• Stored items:

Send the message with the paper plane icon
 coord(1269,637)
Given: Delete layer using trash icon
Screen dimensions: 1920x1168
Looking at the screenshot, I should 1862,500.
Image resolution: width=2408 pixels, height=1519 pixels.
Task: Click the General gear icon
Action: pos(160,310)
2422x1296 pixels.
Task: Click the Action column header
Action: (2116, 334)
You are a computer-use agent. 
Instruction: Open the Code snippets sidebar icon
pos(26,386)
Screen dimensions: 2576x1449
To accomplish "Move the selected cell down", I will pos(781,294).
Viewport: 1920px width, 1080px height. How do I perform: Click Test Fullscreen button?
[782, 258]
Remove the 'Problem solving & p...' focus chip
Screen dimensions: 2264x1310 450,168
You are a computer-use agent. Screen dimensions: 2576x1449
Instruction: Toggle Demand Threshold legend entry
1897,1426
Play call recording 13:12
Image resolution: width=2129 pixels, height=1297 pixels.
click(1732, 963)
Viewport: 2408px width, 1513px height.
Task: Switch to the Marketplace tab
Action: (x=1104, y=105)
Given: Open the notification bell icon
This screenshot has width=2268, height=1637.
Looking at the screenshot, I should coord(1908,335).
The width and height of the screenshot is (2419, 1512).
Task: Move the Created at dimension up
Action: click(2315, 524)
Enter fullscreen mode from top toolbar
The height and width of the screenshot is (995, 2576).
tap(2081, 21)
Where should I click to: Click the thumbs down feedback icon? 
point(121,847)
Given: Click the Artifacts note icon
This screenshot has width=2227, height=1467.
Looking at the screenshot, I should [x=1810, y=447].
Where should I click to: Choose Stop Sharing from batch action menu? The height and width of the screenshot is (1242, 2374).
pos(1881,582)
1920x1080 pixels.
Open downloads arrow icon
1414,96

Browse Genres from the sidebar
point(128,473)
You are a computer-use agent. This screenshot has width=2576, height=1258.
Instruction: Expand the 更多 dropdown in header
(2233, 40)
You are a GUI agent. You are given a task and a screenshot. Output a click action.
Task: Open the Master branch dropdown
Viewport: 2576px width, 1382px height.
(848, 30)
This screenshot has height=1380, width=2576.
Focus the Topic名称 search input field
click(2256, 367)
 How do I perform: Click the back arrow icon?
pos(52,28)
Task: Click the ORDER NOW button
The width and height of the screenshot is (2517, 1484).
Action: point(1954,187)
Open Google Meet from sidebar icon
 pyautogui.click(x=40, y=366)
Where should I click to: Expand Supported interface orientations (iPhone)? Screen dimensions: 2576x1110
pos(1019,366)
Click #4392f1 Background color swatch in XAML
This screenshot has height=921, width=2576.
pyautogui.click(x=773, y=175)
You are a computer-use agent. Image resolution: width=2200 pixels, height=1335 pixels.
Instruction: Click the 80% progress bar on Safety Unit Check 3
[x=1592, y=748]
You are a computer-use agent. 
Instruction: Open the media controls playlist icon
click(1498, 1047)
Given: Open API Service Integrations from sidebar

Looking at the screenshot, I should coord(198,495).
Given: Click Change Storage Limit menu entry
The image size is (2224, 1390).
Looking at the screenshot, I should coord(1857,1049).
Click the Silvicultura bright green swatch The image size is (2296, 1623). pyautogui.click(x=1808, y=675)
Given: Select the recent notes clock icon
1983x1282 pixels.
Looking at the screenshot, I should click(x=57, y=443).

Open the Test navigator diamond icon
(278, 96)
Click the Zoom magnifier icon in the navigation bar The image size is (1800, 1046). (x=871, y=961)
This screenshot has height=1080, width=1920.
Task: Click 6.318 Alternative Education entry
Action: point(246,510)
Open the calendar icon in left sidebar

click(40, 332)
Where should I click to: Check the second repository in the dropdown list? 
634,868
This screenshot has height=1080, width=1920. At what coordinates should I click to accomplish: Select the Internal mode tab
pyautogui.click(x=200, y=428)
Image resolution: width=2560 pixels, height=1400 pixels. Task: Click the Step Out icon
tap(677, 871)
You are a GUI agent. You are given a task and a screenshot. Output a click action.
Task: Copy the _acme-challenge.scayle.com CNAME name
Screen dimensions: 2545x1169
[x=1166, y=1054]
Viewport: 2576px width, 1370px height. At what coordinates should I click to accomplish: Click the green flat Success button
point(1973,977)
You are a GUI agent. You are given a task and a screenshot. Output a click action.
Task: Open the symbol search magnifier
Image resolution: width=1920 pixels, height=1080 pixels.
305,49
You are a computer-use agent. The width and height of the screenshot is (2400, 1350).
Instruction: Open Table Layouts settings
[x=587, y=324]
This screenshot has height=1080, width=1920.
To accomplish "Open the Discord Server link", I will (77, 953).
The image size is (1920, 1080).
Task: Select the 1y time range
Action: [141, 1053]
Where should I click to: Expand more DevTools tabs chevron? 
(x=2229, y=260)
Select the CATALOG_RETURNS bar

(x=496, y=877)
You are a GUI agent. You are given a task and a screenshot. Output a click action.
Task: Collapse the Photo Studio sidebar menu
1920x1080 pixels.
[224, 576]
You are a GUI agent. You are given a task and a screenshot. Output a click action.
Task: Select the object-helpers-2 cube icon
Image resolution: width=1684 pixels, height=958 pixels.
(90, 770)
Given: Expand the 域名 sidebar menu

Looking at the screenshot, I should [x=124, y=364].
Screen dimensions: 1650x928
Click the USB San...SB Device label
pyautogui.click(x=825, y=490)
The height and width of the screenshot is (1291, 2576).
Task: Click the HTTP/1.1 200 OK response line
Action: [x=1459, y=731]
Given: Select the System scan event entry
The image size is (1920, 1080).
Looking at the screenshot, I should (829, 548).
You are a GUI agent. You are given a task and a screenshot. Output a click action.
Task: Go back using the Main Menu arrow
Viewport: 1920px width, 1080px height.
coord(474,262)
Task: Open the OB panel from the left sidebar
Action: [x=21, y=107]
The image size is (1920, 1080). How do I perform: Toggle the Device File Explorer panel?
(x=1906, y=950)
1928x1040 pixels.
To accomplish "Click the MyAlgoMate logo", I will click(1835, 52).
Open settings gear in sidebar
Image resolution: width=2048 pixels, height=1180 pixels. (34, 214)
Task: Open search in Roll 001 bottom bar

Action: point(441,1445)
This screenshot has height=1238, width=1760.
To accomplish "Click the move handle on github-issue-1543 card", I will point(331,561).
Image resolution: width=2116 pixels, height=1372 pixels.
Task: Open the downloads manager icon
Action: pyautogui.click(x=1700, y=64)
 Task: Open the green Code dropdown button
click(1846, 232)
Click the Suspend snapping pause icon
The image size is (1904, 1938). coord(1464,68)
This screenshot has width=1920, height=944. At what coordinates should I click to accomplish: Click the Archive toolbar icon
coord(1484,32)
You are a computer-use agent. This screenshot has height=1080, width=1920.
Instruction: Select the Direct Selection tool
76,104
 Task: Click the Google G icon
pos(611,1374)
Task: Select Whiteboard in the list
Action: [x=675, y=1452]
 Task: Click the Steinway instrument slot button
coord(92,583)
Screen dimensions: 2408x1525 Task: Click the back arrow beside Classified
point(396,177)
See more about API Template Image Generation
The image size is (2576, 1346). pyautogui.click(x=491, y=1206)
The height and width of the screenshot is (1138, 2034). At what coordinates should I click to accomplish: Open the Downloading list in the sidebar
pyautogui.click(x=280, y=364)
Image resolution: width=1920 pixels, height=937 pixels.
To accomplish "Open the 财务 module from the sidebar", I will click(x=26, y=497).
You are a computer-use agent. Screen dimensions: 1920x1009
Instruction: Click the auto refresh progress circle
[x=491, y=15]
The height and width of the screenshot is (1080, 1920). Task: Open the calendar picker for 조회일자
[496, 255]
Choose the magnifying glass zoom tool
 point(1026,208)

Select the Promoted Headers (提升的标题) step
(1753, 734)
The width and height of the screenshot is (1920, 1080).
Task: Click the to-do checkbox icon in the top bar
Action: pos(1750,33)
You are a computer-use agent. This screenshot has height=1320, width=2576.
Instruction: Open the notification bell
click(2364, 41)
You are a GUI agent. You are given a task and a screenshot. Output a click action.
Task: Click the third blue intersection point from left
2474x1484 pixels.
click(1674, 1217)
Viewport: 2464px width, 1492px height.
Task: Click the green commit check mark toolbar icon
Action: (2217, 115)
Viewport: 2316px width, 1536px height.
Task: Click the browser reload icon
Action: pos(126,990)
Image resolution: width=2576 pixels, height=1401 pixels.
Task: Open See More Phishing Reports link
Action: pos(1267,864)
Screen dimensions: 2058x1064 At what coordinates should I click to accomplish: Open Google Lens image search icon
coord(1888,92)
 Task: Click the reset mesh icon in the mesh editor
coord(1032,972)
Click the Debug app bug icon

• Your goal: Reply with an exact copy of the lines running from the one containing "Screen dimensions: 2408x1525" through the end of the entries above, both ends included.

• Solution to this problem:
Screen dimensions: 2408x1525 Task: Click the back arrow beside Classified
point(396,177)
See more about API Template Image Generation
The image size is (2576, 1346). pyautogui.click(x=491, y=1206)
The height and width of the screenshot is (1138, 2034). At what coordinates should I click to accomplish: Open the Downloading list in the sidebar
pyautogui.click(x=280, y=364)
Image resolution: width=1920 pixels, height=937 pixels.
To accomplish "Open the 财务 module from the sidebar", I will click(x=26, y=497).
You are a computer-use agent. Screen dimensions: 1920x1009
Instruction: Click the auto refresh progress circle
[x=491, y=15]
The height and width of the screenshot is (1080, 1920). Task: Open the calendar picker for 조회일자
[496, 255]
Choose the magnifying glass zoom tool
 point(1026,208)

Select the Promoted Headers (提升的标题) step
(1753, 734)
The width and height of the screenshot is (1920, 1080).
Task: Click the to-do checkbox icon in the top bar
Action: pos(1750,33)
You are a computer-use agent. This screenshot has height=1320, width=2576.
Instruction: Open the notification bell
click(2364, 41)
You are a GUI agent. You are given a task and a screenshot. Output a click action.
Task: Click the third blue intersection point from left
2474x1484 pixels.
click(1674, 1217)
Viewport: 2464px width, 1492px height.
Task: Click the green commit check mark toolbar icon
Action: (2217, 115)
Viewport: 2316px width, 1536px height.
Task: Click the browser reload icon
Action: pos(126,990)
Image resolution: width=2576 pixels, height=1401 pixels.
Task: Open See More Phishing Reports link
Action: pos(1267,864)
Screen dimensions: 2058x1064 At what coordinates should I click to accomplish: Open Google Lens image search icon
coord(1888,92)
 Task: Click the reset mesh icon in the mesh editor
coord(1032,972)
Click the Debug app bug icon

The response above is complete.